Alla Borisovna Pokrovskaya (;  18 September 1937 – 25 June 2019) was a Soviet-Russian actress and educator.

Life
Pokrovskaya was born in Moscow her father was the opera director Boris Pokrovsky and her mother,  was the director of the Central Children's Theatre. Her parents' did not encourage or rate her acting talents.
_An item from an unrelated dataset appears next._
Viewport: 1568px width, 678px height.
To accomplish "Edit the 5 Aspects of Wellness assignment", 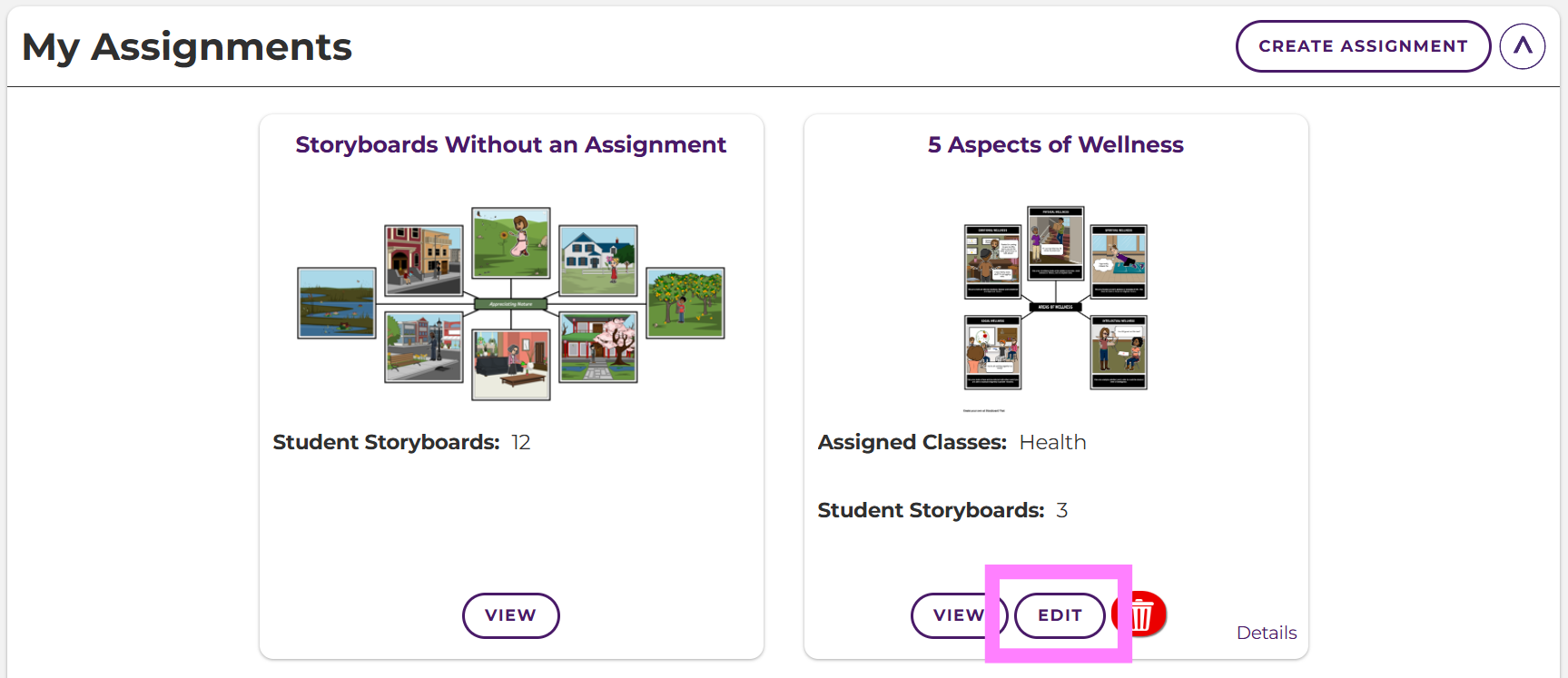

She initially decided to be a teacher but then went into acting. She studied at the Moscow Art Theater School and in her spare time she volunteered as a stage hand for Oleg Efremov's theatre. Whilst there where she saw Igor Kvasha, Galina Volchek and Yevgeny Yevstigneyev  perform at the Sovremennik Theatre. She graduated in 1959.

Pokrovskaya was a professor at the Moscow Art Theatre School. She was married to actor Oleg Yefremov. Pokrovskaya was known for her roles in Take Aim, Fox Hunting and July Rain,

One of her last films was  Vysotsky. Thank You For Being Alive  where she appeared as Vladimir Vysotsky's mother.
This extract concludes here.